Freedom of speech is under fire in Europe; Americans must be always vigilant in protecting this right.

Geert Wilders, a member of the Dutch Parliament since 1998 and head of the Party for Freedom (PPV), came to the United States recently for a speaking tour and to do research on the First Amendment to our Constitution.

He hopes to develop and promote a European First Amendment similar to our own, which protects the freedoms of speech, the press, religion and peaceful assembly. His case is a prime example of the disappearance of these rights throughout much of Europe.

Once invited to speak and show a short film before the House of Lords in the English Parliament, a separate branch of that government ordered his arrest when his plane landed. Despite being invited by two members of the English government, Wilders, an official of the Dutch government, was charged with “threaten(ing) community harmony and therefore public security”. He was held in airport detention and deported three hours later.

Everywhere terms like “fairness,” “prejudice,” “profiling,” or “racism” are being applied to stifle dissent and maintain something called “political correctness.” This is what the writers of the Bill of Rights of the United States sought to avoid.

Recently, American politicians have attempted to re-institute the so-called “Fairness Doctrine” for newspapers, radio, television and the Internet. This abominable idea has existed since 1949 and appears regularly. The government would determine “balanced programming” for the press or individual broadcasters.

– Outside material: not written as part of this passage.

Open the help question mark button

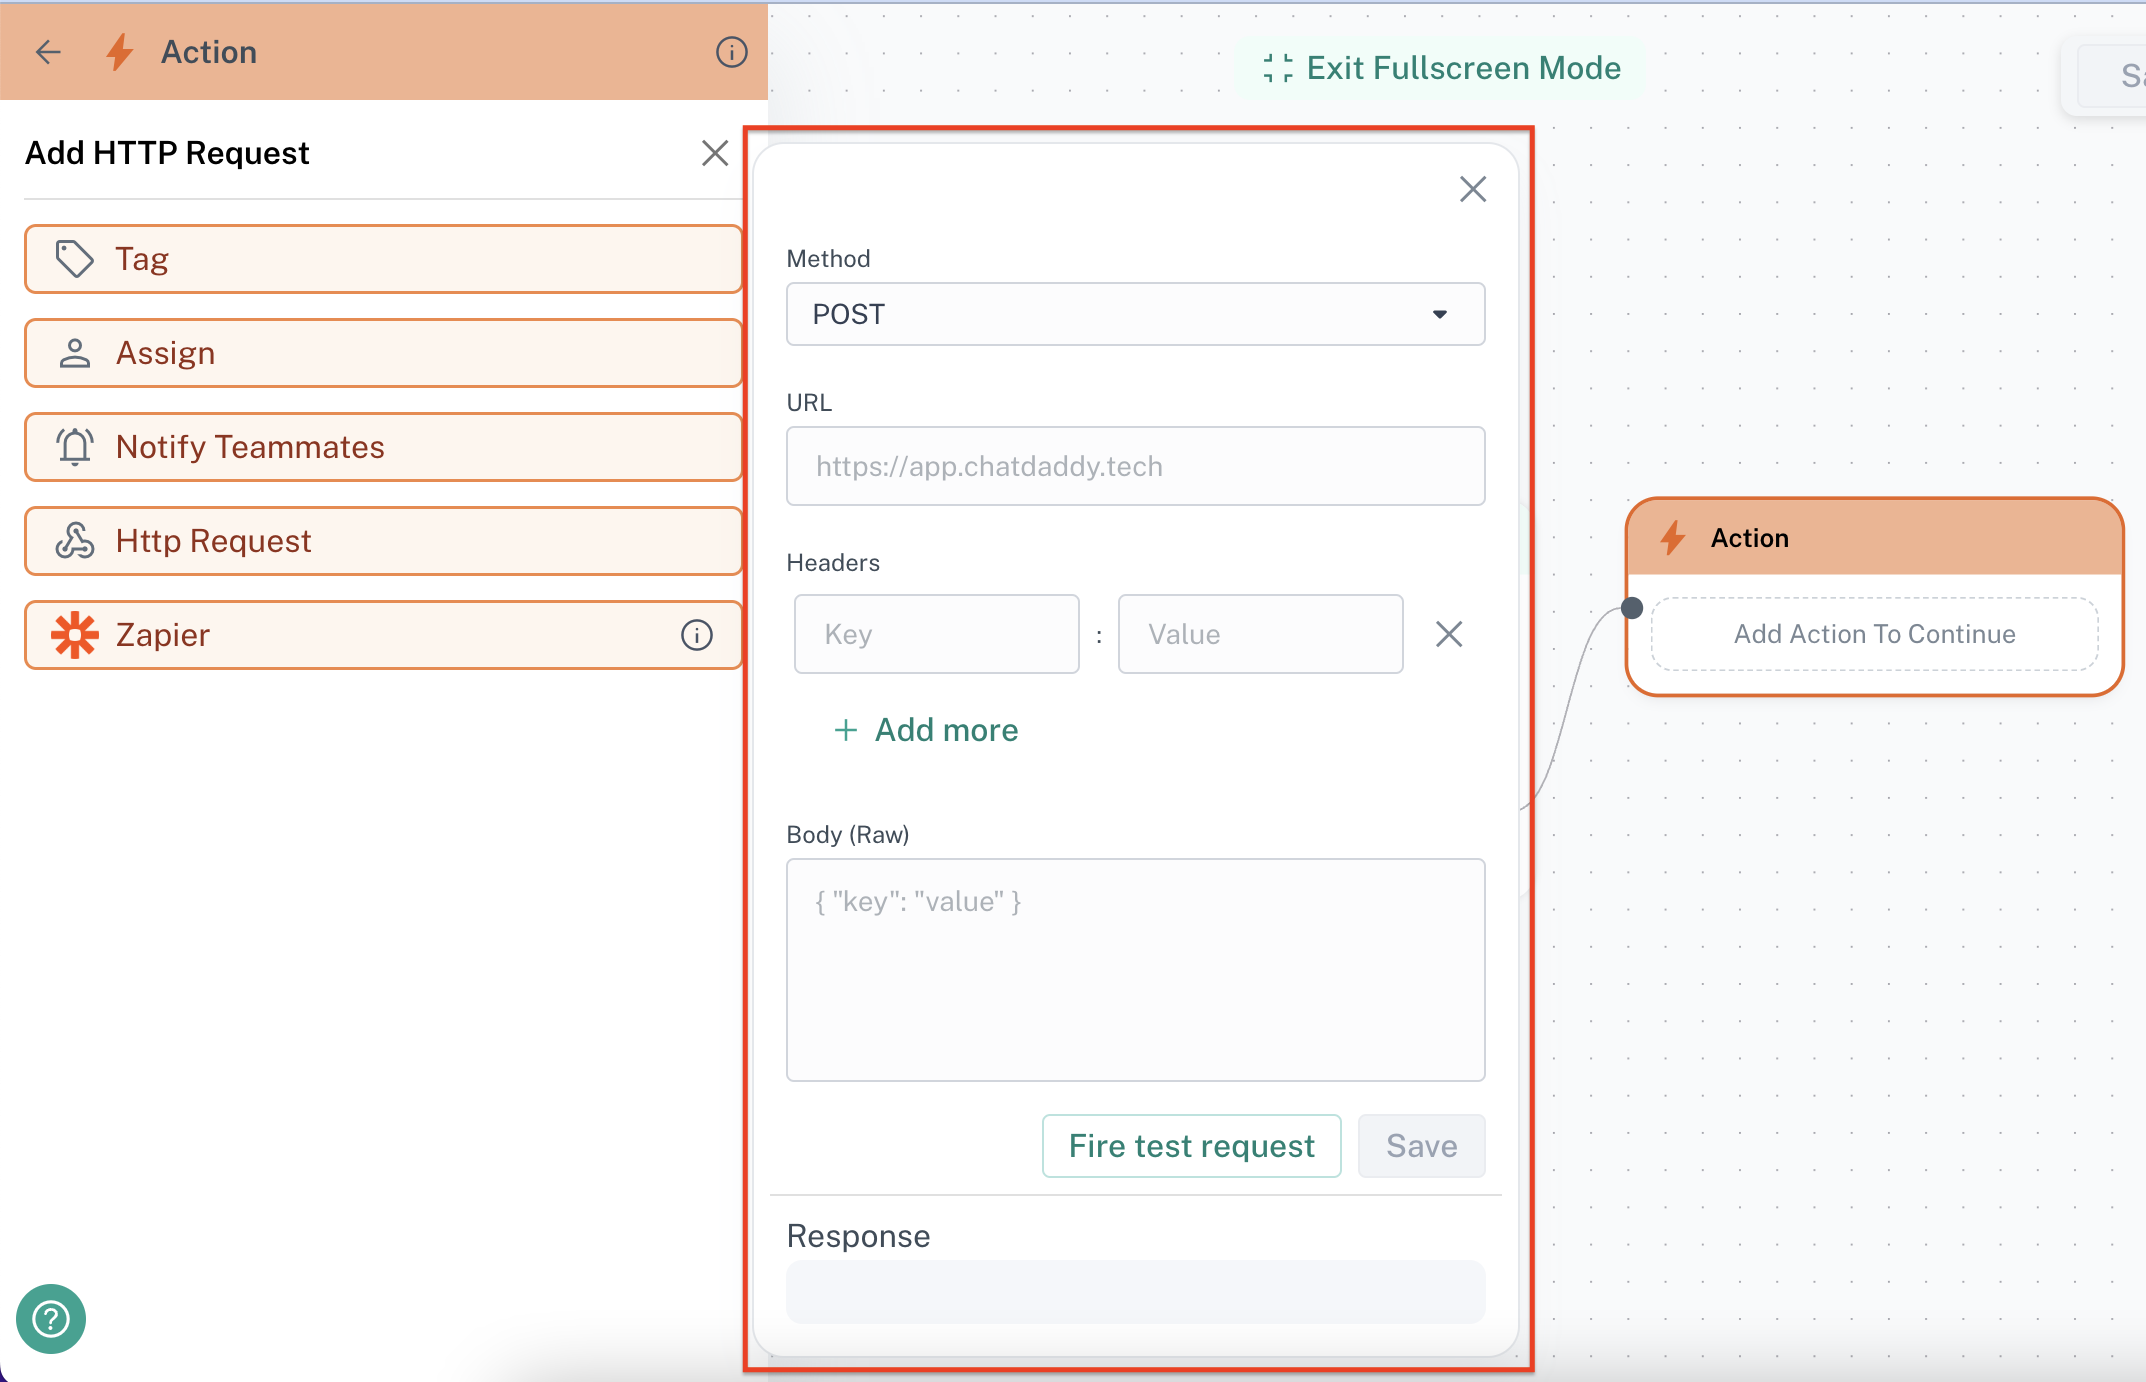pyautogui.click(x=51, y=1318)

In other words, a government in power would determine what is fair or unfair criticism of that government and, in this manner, what an individual would be permitted to hear or write.

With such a watchdog regime, freedom of opinion would cease to exist.

In Syria, for example, the leader relies on “The Committee for the Enlightenment of the Masses” to approve or disapprove news or publication. Since 2007, the Telecommunications Directorate of Turkey has blocked access to 1,631 Internet sites. The usual claim is these sites were involved in “obscenity” or “child pornography”. Only a careful reading of the small print discloses many sites were closed for “crimes against Ataturk” – criticism of the government.

The concept of limiting free speech is endemic throughout Europe and is taking strong legal form. The Italian author and journalist Oriana Fallaci, who died in Florence in 2006, had been convicted in absentia in Switzerland for writing material critical of Islam. She was an Italian citizen, living and writing in Italy. The matter in question was highly inflammatory, but just words and opinion. Following the issuance of a European Arrest Warrant, she could have been arrested in any country of the European Union for expressing an opinion that was not a crime in her own country. Her death made the matter moot.

A famous American jurist once set the limit of free speech just short of shouting “Fire!” in a crowded theater. Current politics seem to set the bar much, much lower.

Since we live in a complex republic with complicated government operations, we regularly and necessarily delegate power to elected and paid officials. Nevertheless, the citizen must pay attention to what is happening, because the citizen must supervise the work. Government officials are employees, not rulers. Being a responsible citizen requires diligence and attention to detail. Freedom of speech permits the exchange of ideas this requires.

The nightmarish aspects of societies such as those described by authors George Orwell in ‘1984’, Aldous Huxley in ‘Brave New World’ and Ray Bradbury in ‘Fahrenheit 451″ are within easy reach of Americans today. Only inattention is required for us to lose our rights.

Citizens of this most unique country in the history of the world must be responsible in the maintenance of what we value. There are numerous attempts that have been made by groups and officials seeking to gain control throughout our history. So far, these have failed.

This is what Geert Wilders came from the Netherlands to study, because these values are fading away in Europe.

G. Ernest Lynch is a retired history teacher from SAD 9 in Farmington. He lives in Temple.